The use of MRI as a surrogate outcome measure has been examined by an international group of investigators with expertise in clinical aspects of MS, the use of MRI in MS, and in experimental therapeutics.
The group agreed that MRI does not represent a validated surrogate in any clinical form of MS.
It was also agreed, however, that MRI does provide a reflection of the underlying pathology in the disease, but no single MRI measurement in isolation was seen as sufficient to monitor disease.
The use for multiple imaging techniques, especially new, emerging techniques that may better reflect the underlying pathology, was seen as particularly important in monitoring studies of patients with either secondary or primary progressive MS.

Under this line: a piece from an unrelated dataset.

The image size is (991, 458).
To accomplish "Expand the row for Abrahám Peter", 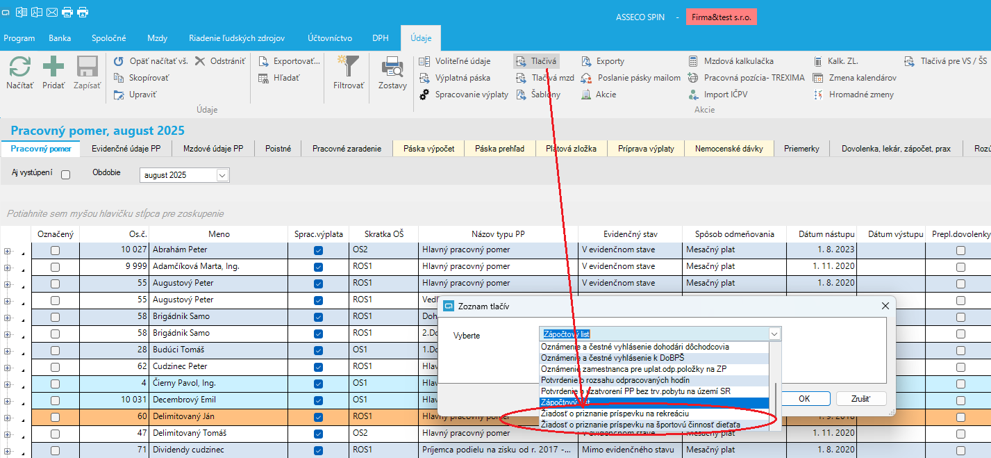I will 8,250.
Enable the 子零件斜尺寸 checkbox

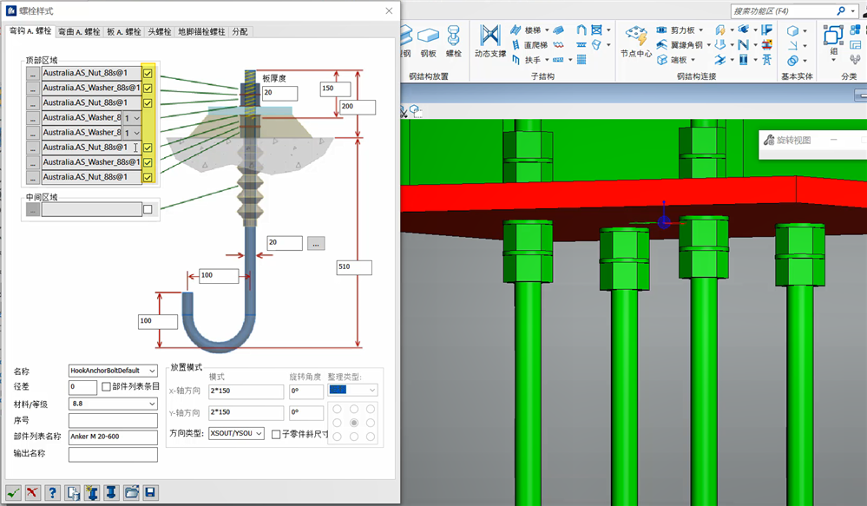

The choice of MRI techniques used to monitor new therapies needs to be consistent with the proposed mechanisms of the new therapy and phase of the disease. It was also noted, however, that additional validation is required for nonconventional imaging techniques.
Finally, the participants noted that clinical trials using MRI as a primary outcome measure may fail to fully identify the effects of the therapy on clinical measures and that the risk and cost-benefit ratio of the treatment might be unresolved.
Thus, before MRI is used as a primary
outcome measure, new approaches to trial design must be given careful consideration.